[Saved entries]
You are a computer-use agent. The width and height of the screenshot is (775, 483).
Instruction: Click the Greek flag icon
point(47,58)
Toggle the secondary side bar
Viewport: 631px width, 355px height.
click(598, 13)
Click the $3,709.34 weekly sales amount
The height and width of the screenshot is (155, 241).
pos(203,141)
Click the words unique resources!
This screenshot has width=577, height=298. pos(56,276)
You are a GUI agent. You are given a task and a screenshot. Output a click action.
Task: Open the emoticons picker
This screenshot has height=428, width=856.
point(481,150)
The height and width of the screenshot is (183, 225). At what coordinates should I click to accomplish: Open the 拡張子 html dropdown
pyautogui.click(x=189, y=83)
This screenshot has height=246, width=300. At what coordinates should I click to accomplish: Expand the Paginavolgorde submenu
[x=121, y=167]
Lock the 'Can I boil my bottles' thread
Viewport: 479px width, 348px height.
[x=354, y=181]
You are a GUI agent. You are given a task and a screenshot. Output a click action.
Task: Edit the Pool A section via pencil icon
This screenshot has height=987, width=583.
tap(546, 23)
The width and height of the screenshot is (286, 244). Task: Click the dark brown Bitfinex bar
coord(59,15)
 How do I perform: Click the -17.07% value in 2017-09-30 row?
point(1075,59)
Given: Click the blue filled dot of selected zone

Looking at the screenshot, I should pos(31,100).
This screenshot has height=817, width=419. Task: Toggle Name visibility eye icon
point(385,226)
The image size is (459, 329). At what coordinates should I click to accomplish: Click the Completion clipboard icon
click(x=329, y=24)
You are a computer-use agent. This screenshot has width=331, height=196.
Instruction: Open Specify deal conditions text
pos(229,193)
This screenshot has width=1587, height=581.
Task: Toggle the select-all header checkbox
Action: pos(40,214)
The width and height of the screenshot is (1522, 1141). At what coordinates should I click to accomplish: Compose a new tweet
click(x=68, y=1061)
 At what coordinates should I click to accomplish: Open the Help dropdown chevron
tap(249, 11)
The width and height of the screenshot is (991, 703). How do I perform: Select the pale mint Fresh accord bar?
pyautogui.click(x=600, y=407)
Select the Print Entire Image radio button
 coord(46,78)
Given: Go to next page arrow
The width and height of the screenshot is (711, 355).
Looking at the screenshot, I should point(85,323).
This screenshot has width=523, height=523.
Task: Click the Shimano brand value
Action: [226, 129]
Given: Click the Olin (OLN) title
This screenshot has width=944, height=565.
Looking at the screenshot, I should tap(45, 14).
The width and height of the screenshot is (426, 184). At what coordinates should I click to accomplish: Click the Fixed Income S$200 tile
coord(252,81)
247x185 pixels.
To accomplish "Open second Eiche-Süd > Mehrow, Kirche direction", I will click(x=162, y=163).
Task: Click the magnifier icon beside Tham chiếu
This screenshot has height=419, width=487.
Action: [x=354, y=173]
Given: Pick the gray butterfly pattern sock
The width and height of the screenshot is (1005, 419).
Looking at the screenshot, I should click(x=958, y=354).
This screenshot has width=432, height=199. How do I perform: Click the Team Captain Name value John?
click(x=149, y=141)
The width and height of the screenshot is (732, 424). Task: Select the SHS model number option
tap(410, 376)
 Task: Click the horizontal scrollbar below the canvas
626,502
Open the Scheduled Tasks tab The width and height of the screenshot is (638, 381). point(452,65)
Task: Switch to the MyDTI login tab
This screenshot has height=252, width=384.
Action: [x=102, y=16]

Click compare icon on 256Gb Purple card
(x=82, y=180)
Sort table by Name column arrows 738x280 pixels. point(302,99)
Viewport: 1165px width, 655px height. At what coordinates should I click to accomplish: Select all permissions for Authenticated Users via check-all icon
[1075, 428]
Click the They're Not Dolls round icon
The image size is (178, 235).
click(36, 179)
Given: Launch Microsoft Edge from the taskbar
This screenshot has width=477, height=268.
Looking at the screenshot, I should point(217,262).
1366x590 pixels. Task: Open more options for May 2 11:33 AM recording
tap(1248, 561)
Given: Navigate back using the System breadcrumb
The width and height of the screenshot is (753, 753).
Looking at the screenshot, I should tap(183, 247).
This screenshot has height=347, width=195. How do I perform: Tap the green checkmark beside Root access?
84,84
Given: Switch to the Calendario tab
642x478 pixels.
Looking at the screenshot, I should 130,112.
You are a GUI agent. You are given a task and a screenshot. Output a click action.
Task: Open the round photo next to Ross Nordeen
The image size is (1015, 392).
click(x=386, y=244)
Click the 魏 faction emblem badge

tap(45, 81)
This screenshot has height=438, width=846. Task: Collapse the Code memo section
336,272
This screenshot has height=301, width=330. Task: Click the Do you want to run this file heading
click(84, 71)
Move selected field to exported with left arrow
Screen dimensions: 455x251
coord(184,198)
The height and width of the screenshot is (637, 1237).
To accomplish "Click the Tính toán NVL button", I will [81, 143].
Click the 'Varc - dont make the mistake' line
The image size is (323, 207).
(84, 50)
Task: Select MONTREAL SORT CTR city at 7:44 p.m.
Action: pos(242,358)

* _WHAT THE TASK ASKS_
The data above, all of it, needs to be output exactly as written.

* _RESPONSE TO THE TASK_
You are a computer-use agent. The width and height of the screenshot is (775, 483).
Instruction: Click the Greek flag icon
point(47,58)
Toggle the secondary side bar
Viewport: 631px width, 355px height.
click(598, 13)
Click the $3,709.34 weekly sales amount
The height and width of the screenshot is (155, 241).
pos(203,141)
Click the words unique resources!
This screenshot has width=577, height=298. pos(56,276)
You are a GUI agent. You are given a task and a screenshot. Output a click action.
Task: Open the emoticons picker
This screenshot has height=428, width=856.
point(481,150)
The height and width of the screenshot is (183, 225). At what coordinates should I click to accomplish: Open the 拡張子 html dropdown
pyautogui.click(x=189, y=83)
This screenshot has height=246, width=300. At what coordinates should I click to accomplish: Expand the Paginavolgorde submenu
[x=121, y=167]
Lock the 'Can I boil my bottles' thread
Viewport: 479px width, 348px height.
[x=354, y=181]
You are a GUI agent. You are given a task and a screenshot. Output a click action.
Task: Edit the Pool A section via pencil icon
This screenshot has height=987, width=583.
tap(546, 23)
The width and height of the screenshot is (286, 244). Task: Click the dark brown Bitfinex bar
coord(59,15)
 How do I perform: Click the -17.07% value in 2017-09-30 row?
point(1075,59)
Given: Click the blue filled dot of selected zone

Looking at the screenshot, I should pos(31,100).
This screenshot has height=817, width=419. Task: Toggle Name visibility eye icon
point(385,226)
The image size is (459, 329). At what coordinates should I click to accomplish: Click the Completion clipboard icon
click(x=329, y=24)
You are a computer-use agent. This screenshot has width=331, height=196.
Instruction: Open Specify deal conditions text
pos(229,193)
This screenshot has width=1587, height=581.
Task: Toggle the select-all header checkbox
Action: pos(40,214)
The width and height of the screenshot is (1522, 1141). At what coordinates should I click to accomplish: Compose a new tweet
click(x=68, y=1061)
 At what coordinates should I click to accomplish: Open the Help dropdown chevron
tap(249, 11)
The width and height of the screenshot is (991, 703). How do I perform: Select the pale mint Fresh accord bar?
pyautogui.click(x=600, y=407)
Select the Print Entire Image radio button
 coord(46,78)
Given: Go to next page arrow
The width and height of the screenshot is (711, 355).
Looking at the screenshot, I should point(85,323).
This screenshot has width=523, height=523.
Task: Click the Shimano brand value
Action: [226, 129]
Given: Click the Olin (OLN) title
This screenshot has width=944, height=565.
Looking at the screenshot, I should tap(45, 14).
The width and height of the screenshot is (426, 184). At what coordinates should I click to accomplish: Click the Fixed Income S$200 tile
coord(252,81)
247x185 pixels.
To accomplish "Open second Eiche-Süd > Mehrow, Kirche direction", I will click(x=162, y=163).
Task: Click the magnifier icon beside Tham chiếu
This screenshot has height=419, width=487.
Action: [x=354, y=173]
Given: Pick the gray butterfly pattern sock
The width and height of the screenshot is (1005, 419).
Looking at the screenshot, I should click(x=958, y=354).
This screenshot has width=432, height=199. How do I perform: Click the Team Captain Name value John?
click(x=149, y=141)
The width and height of the screenshot is (732, 424). Task: Select the SHS model number option
tap(410, 376)
 Task: Click the horizontal scrollbar below the canvas
626,502
Open the Scheduled Tasks tab The width and height of the screenshot is (638, 381). point(452,65)
Task: Switch to the MyDTI login tab
This screenshot has height=252, width=384.
Action: [x=102, y=16]

Click compare icon on 256Gb Purple card
(x=82, y=180)
Sort table by Name column arrows 738x280 pixels. point(302,99)
Viewport: 1165px width, 655px height. At what coordinates should I click to accomplish: Select all permissions for Authenticated Users via check-all icon
[1075, 428]
Click the They're Not Dolls round icon
The image size is (178, 235).
click(36, 179)
Given: Launch Microsoft Edge from the taskbar
This screenshot has width=477, height=268.
Looking at the screenshot, I should point(217,262).
1366x590 pixels. Task: Open more options for May 2 11:33 AM recording
tap(1248, 561)
Given: Navigate back using the System breadcrumb
The width and height of the screenshot is (753, 753).
Looking at the screenshot, I should tap(183, 247).
This screenshot has height=347, width=195. How do I perform: Tap the green checkmark beside Root access?
84,84
Given: Switch to the Calendario tab
642x478 pixels.
Looking at the screenshot, I should 130,112.
You are a GUI agent. You are given a task and a screenshot. Output a click action.
Task: Open the round photo next to Ross Nordeen
The image size is (1015, 392).
click(x=386, y=244)
Click the 魏 faction emblem badge

tap(45, 81)
This screenshot has height=438, width=846. Task: Collapse the Code memo section
336,272
This screenshot has height=301, width=330. Task: Click the Do you want to run this file heading
click(84, 71)
Move selected field to exported with left arrow
Screen dimensions: 455x251
coord(184,198)
The height and width of the screenshot is (637, 1237).
To accomplish "Click the Tính toán NVL button", I will [81, 143].
Click the 'Varc - dont make the mistake' line
The image size is (323, 207).
(84, 50)
Task: Select MONTREAL SORT CTR city at 7:44 p.m.
Action: pos(242,358)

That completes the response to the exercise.